I have two virtual servers for hosting my web app. They are identical, running Debian 6 with 1.5GB of RAM. I configure the OS and Tomcat using a script from a fresh install, so I know they are identical.
My webapp runs in Tomcat and I set 850M heap and 100M perm size. My app regularly dies on one of the servers. My first instinct was to check for the OOM killer, but there is no evidence of this in the logs.
Questions:
- Can the OOM killer kill apps without leaving an appropriate log message?

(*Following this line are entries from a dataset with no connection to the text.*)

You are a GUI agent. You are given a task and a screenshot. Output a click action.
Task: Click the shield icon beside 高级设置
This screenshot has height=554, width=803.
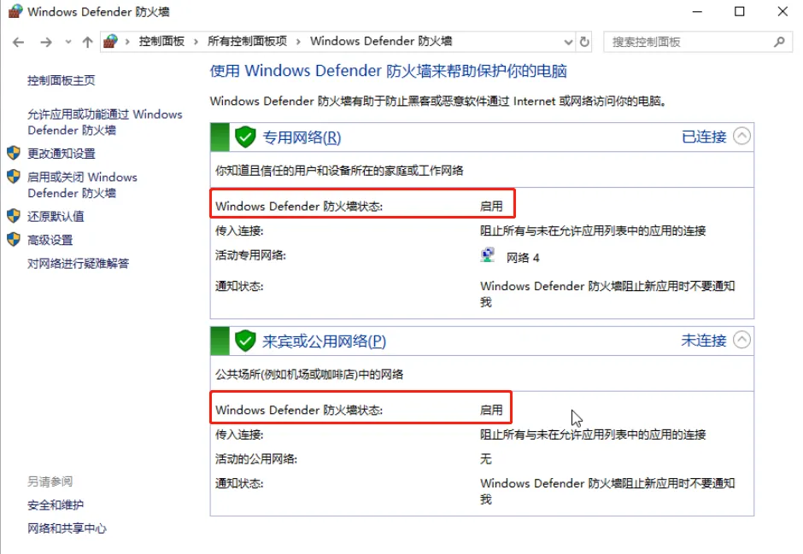tap(13, 238)
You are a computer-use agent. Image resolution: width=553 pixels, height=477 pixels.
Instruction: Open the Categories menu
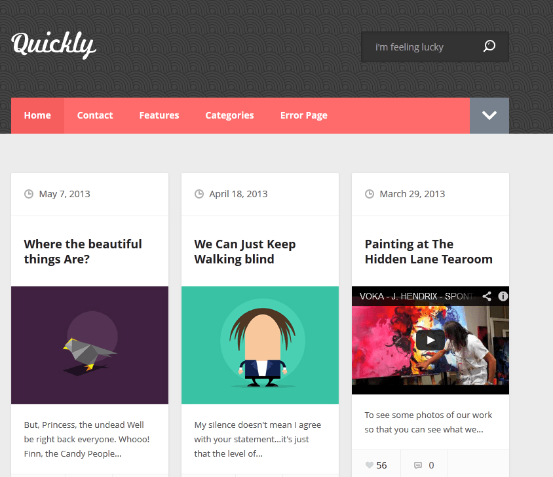tap(229, 115)
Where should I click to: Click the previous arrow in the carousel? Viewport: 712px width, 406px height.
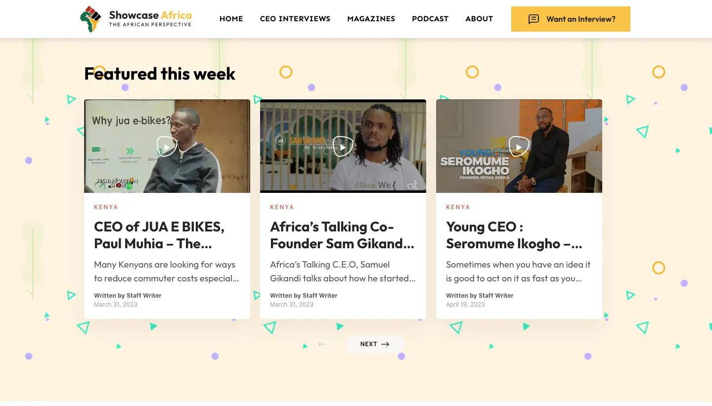322,344
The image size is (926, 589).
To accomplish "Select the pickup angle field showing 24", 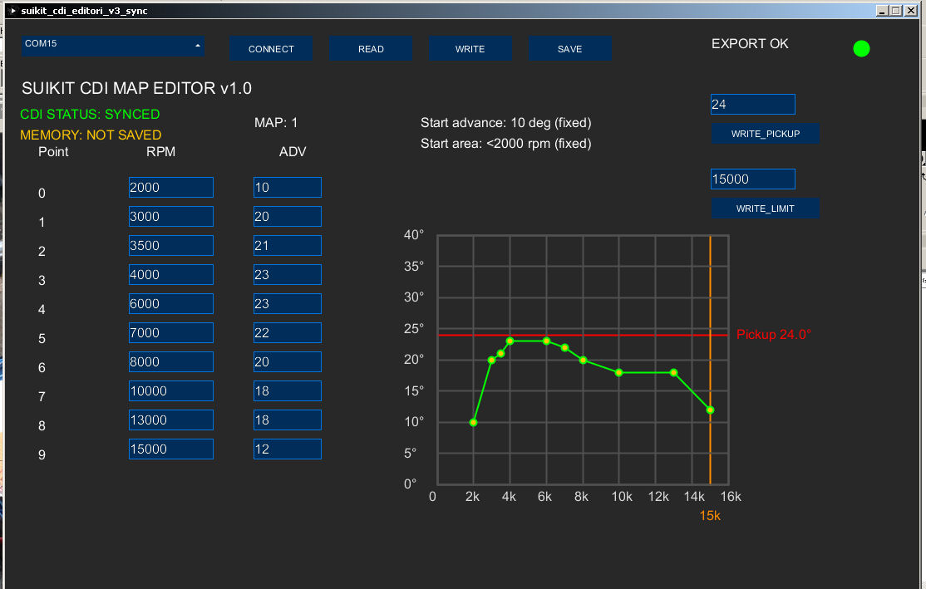I will 753,105.
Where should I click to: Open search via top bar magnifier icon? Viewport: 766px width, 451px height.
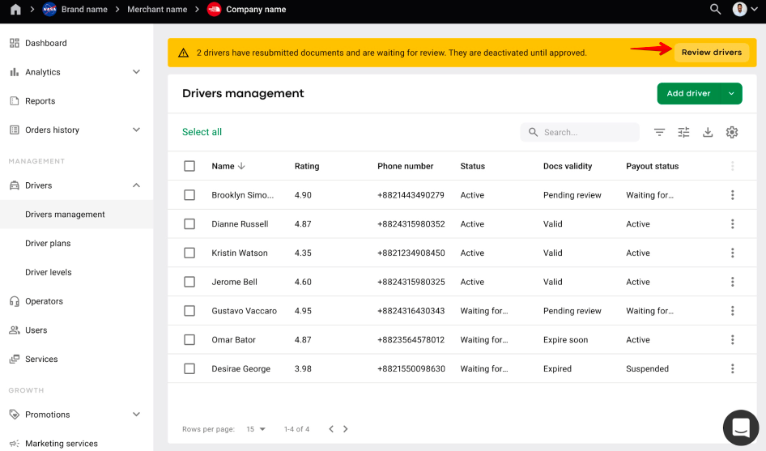[x=715, y=10]
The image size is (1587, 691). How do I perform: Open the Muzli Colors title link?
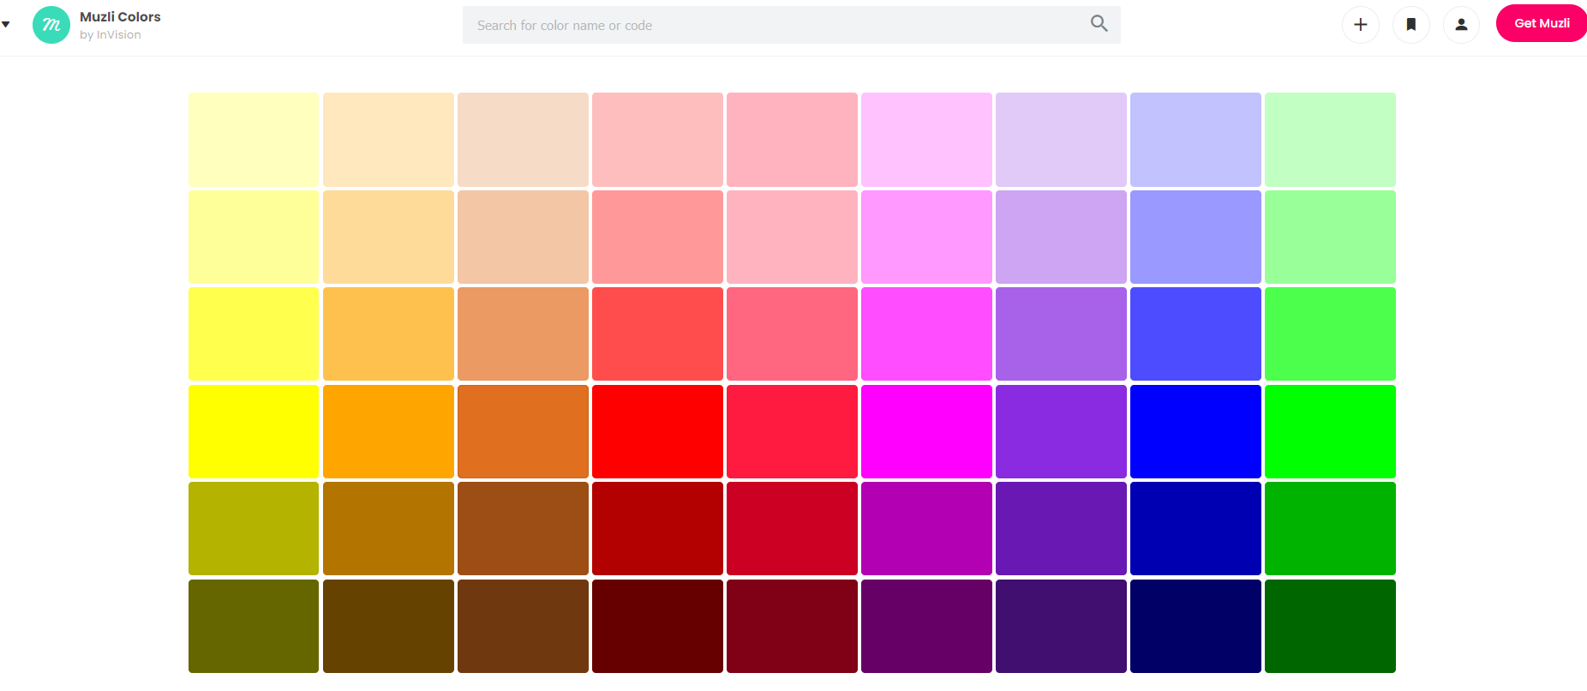point(120,17)
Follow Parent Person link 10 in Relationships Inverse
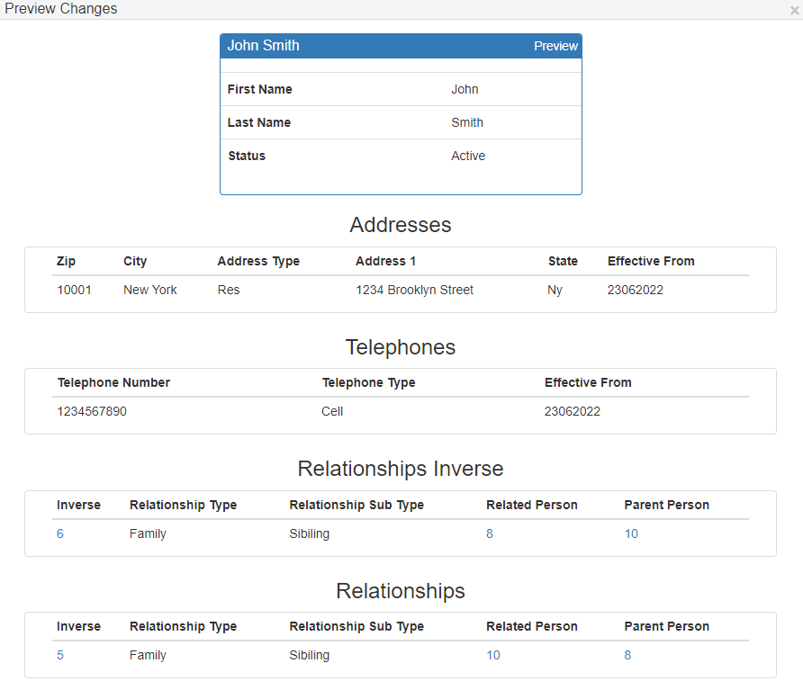803x681 pixels. click(x=631, y=533)
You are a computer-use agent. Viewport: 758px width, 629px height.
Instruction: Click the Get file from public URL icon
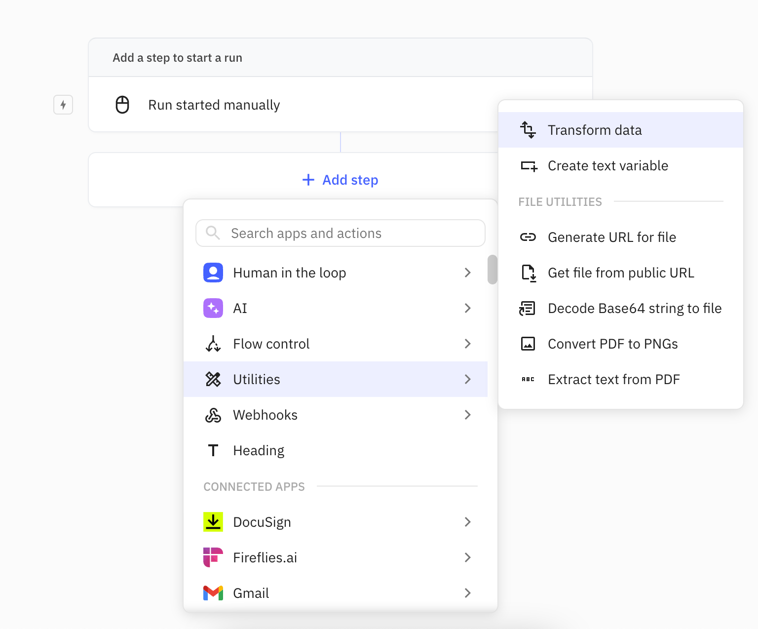[x=528, y=273]
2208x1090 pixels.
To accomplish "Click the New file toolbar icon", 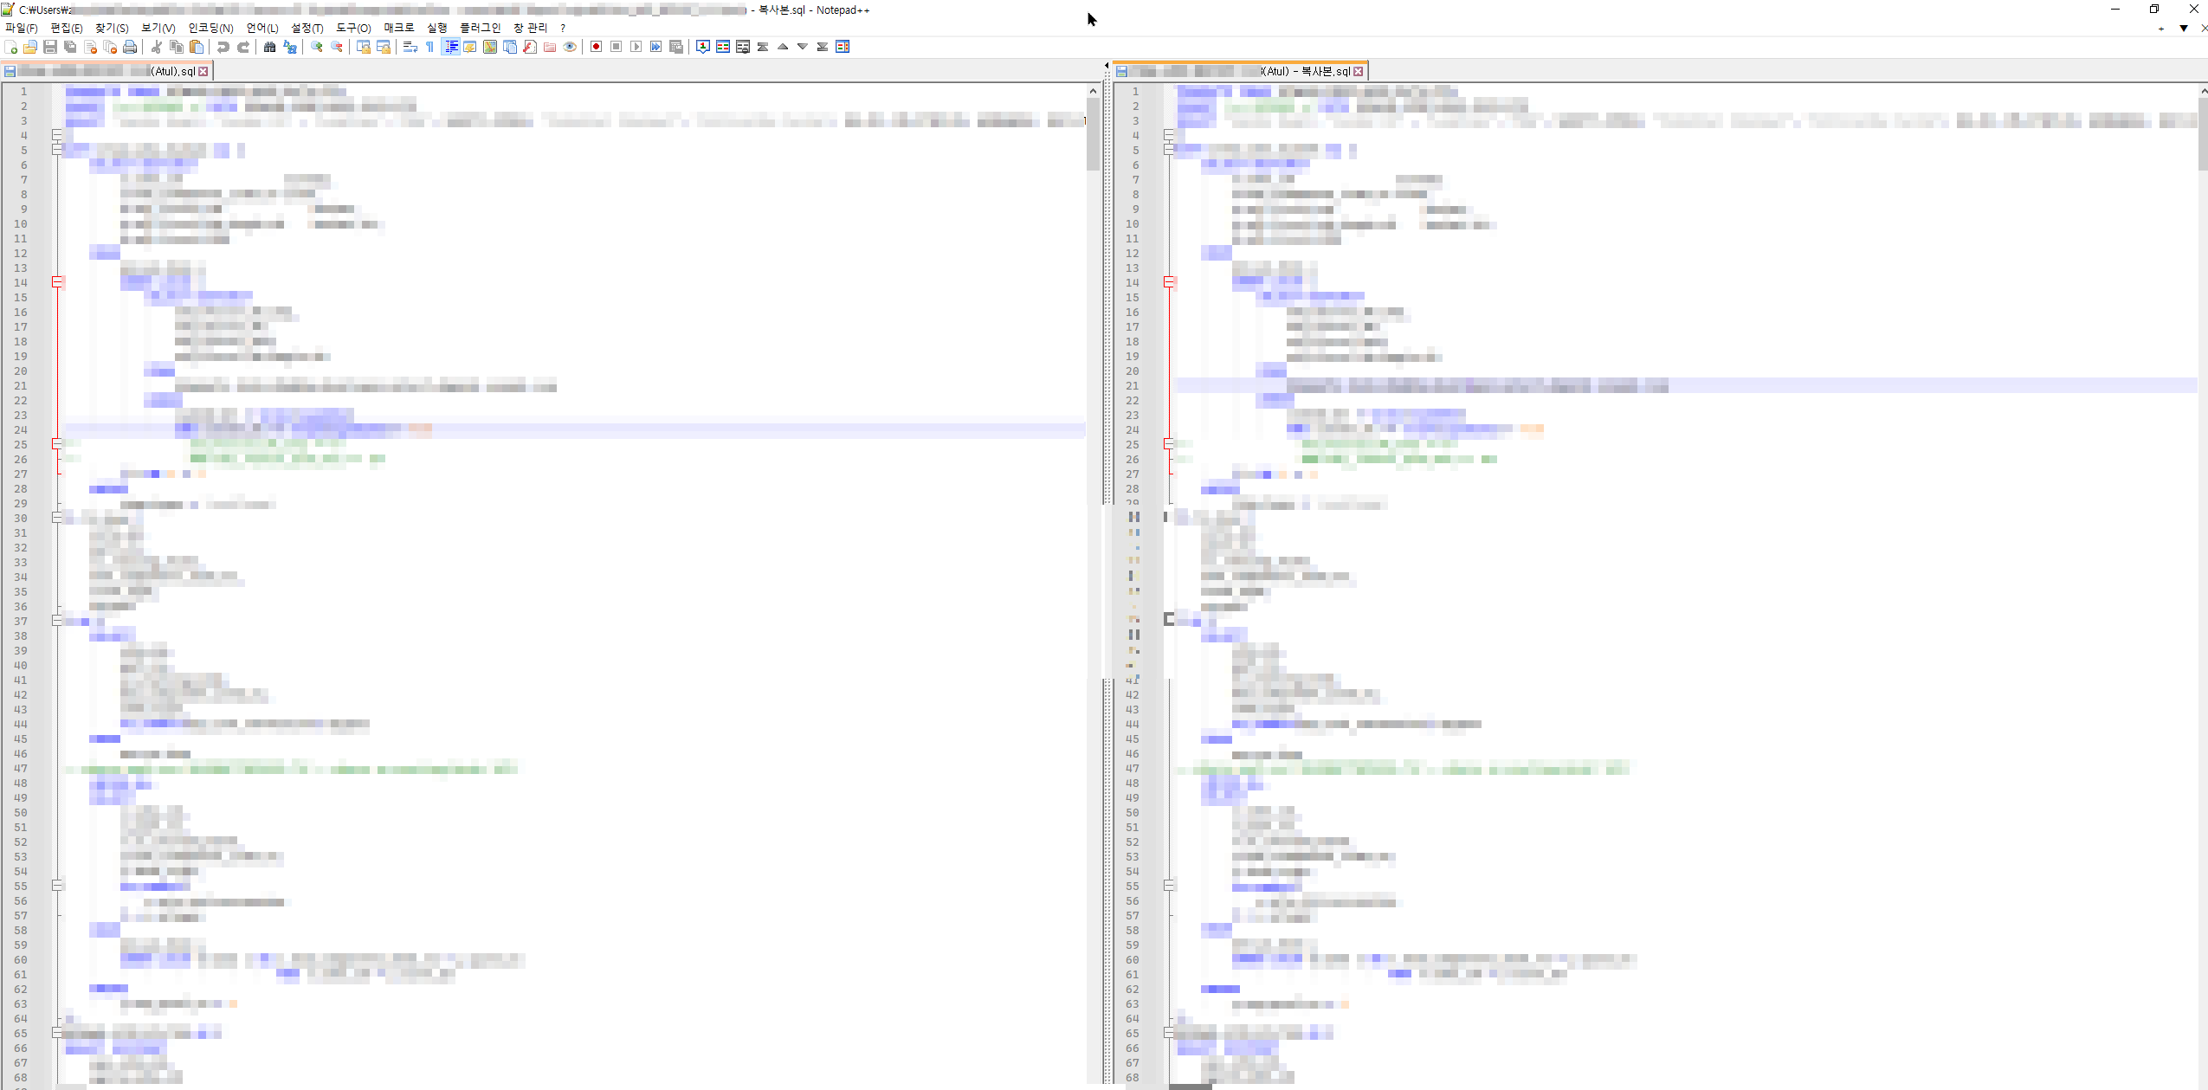I will click(x=10, y=47).
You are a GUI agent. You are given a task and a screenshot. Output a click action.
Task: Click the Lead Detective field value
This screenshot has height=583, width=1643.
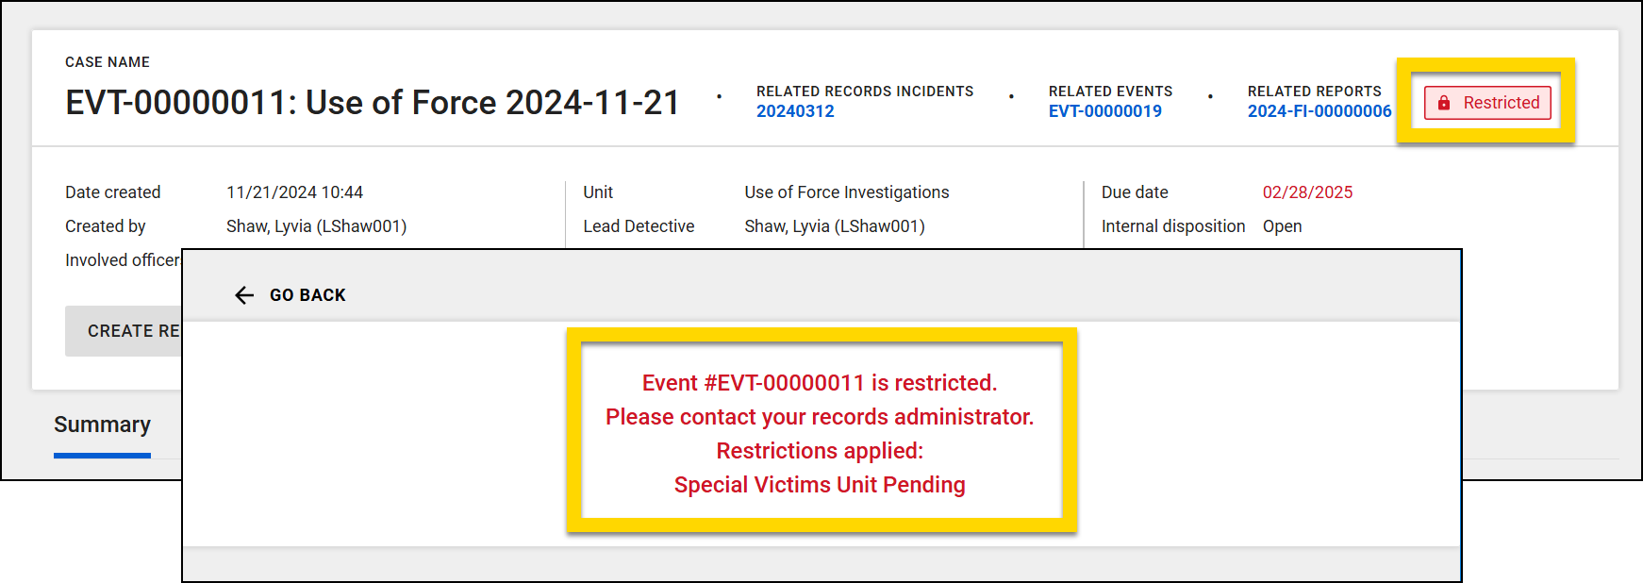[x=834, y=226]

- [Edit] If no, and given that there is nothing obvious to me that would kill the process, where can I find the evidence to diagnose the problem?
Thanks
Advertisement
Answer
Reasons for a JVM to be terminated are plentiful. It can terminate based on signals the owning user or root sends to it, it can also terminate based on the OOM killer (like you mentioned).
In several instances, I could trace random crashes back to bad/faulty RAM, which lead to memory corruption in the JVM, which in the end lead to the process terminating with SIGSEGV
. You could look if there are hs_err_pidXXXX.log
files. They might be missing if the user running the process doesn’t have permissions to write in the target directory. You can specify where they go using -XX:ErrorFile=/path/to/file.
Due to personal experience, in case of sporadic, untracable, unexplainable random crashes, the first thing I normally do is running memtest86
for a few hours. I tend to have a PXE bootable image of it in the network.
EDIT: Given that you are mentioning a virtual private server operated by another company, running memtest86 on the bare metal won’t be possible for you, but there is a user-space versions as well that might be worth trying.